··· GIVEN RECORDS ···
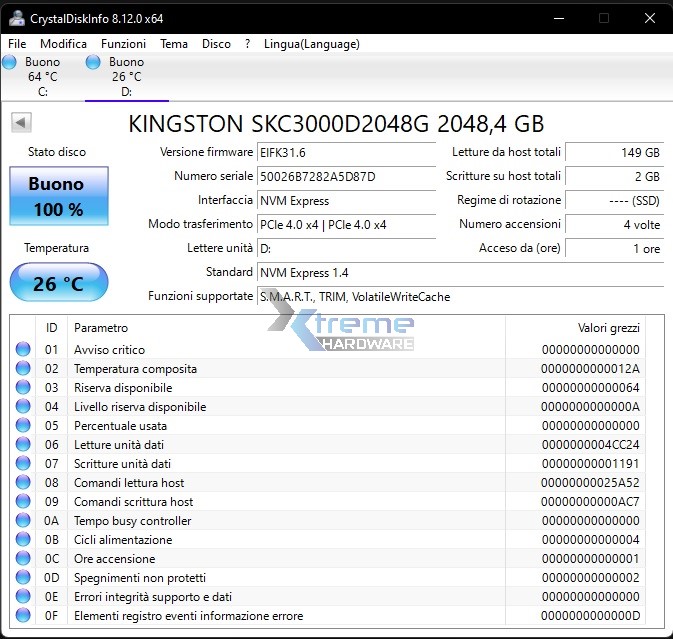Click status orb next to Ore accensione

click(x=23, y=559)
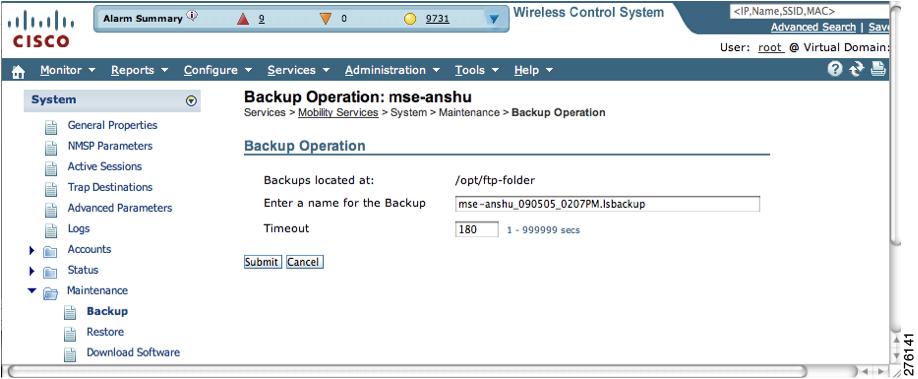Image resolution: width=918 pixels, height=379 pixels.
Task: Open the General Properties page icon
Action: pyautogui.click(x=52, y=127)
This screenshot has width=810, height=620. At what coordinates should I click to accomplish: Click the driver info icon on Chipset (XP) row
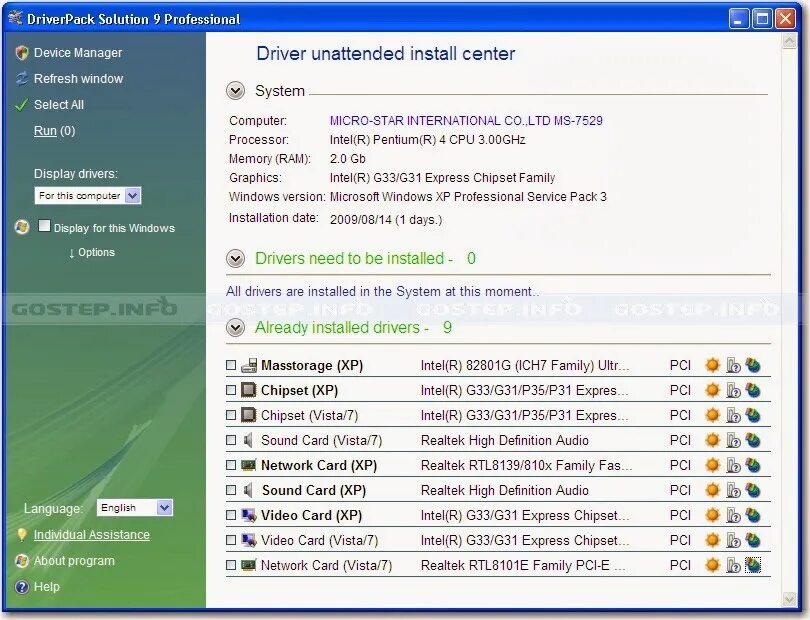pyautogui.click(x=731, y=390)
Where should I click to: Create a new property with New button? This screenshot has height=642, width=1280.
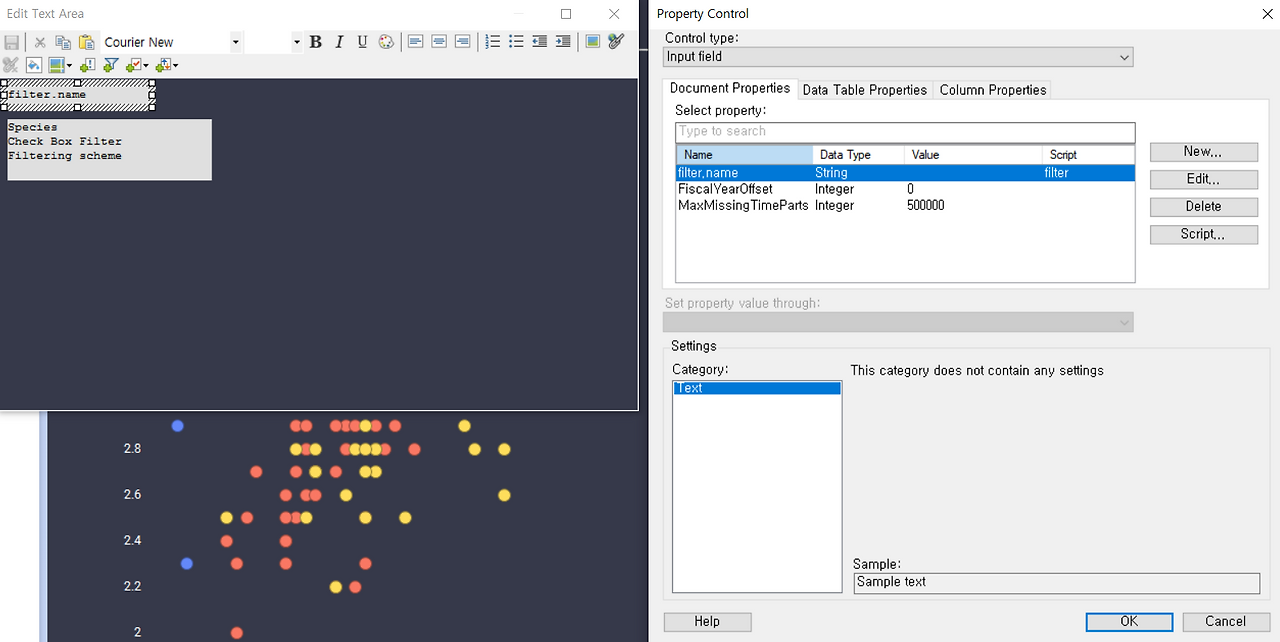coord(1203,152)
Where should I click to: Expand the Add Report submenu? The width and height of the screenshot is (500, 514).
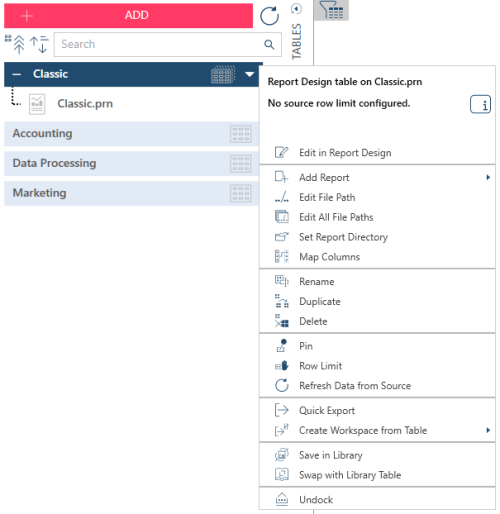[x=488, y=177]
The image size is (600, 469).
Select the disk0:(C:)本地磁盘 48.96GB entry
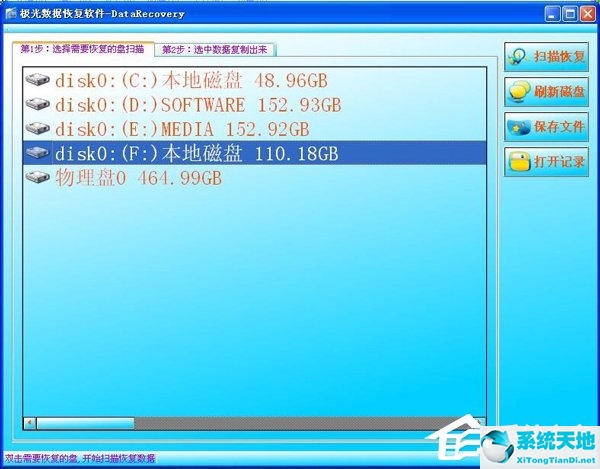190,80
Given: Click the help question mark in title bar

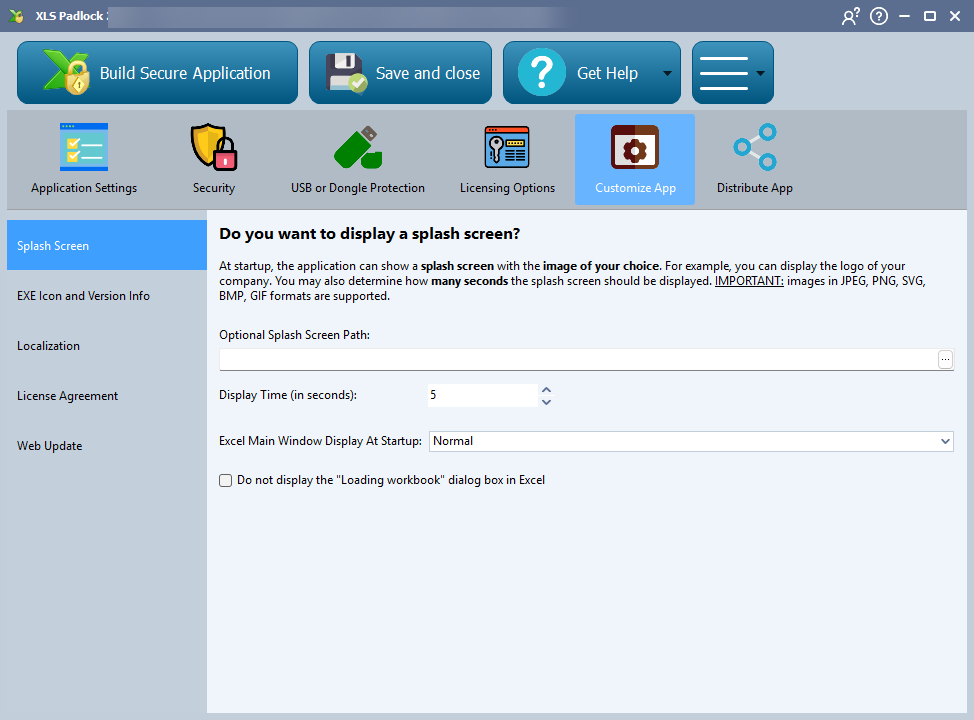Looking at the screenshot, I should point(879,16).
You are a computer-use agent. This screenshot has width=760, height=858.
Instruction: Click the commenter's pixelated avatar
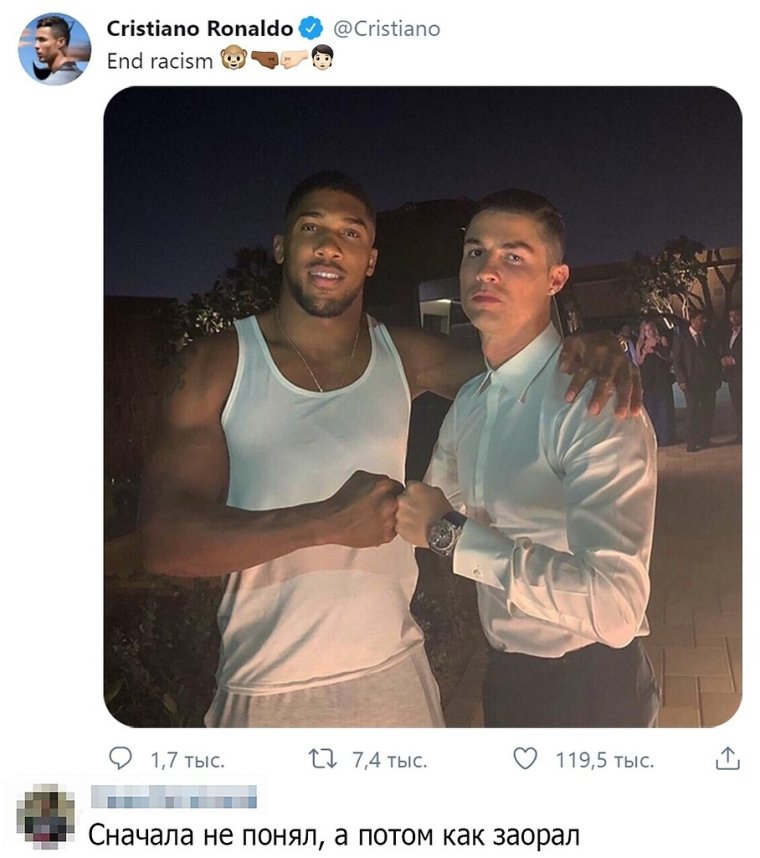46,816
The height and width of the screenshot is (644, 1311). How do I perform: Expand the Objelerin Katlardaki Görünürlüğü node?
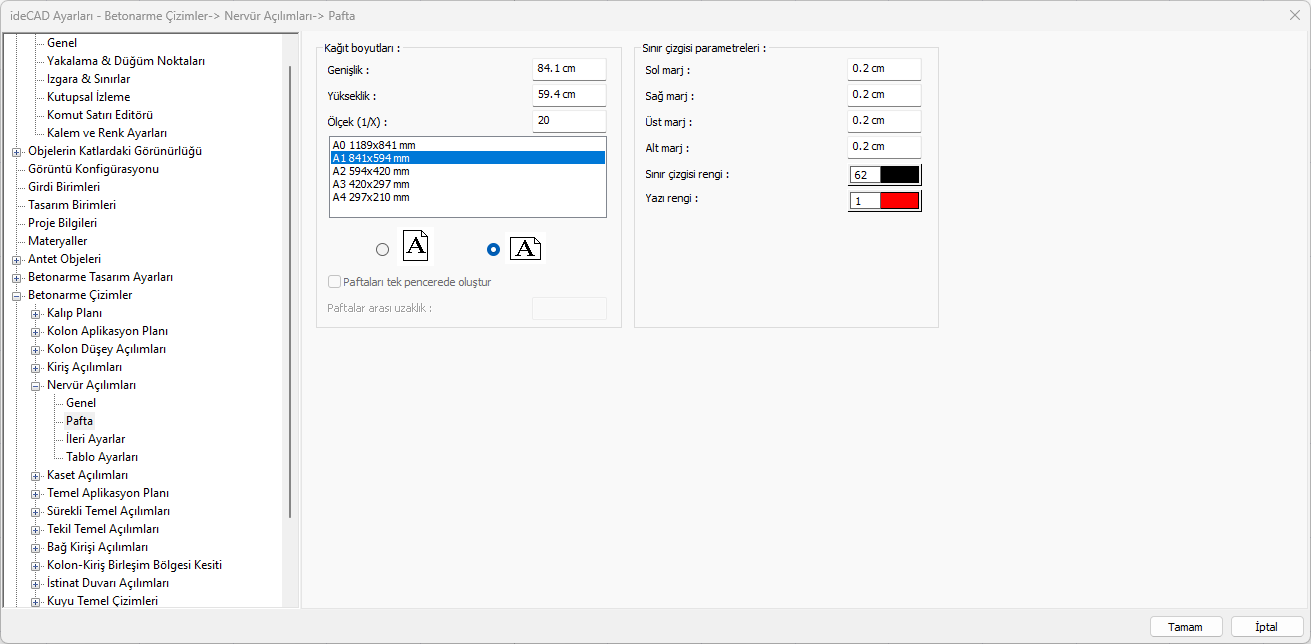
···
▸ **THE TASK**
Copy, without the pictures, exactly the lines from the line with "Select the disk0:(C:)本地磁盘 48.96GB entry" through the end of the material above, both ends included.

▸ **RESULT OF THE EXERCISE**
Select the disk0:(C:)本地磁盘 48.96GB entry
190,80
Given: Click the help question mark in title bar

Looking at the screenshot, I should point(879,16).
You are a computer-use agent. This screenshot has width=760, height=858.
Instruction: Click the commenter's pixelated avatar
46,816
The height and width of the screenshot is (644, 1311). How do I perform: Expand the Objelerin Katlardaki Görünürlüğü node?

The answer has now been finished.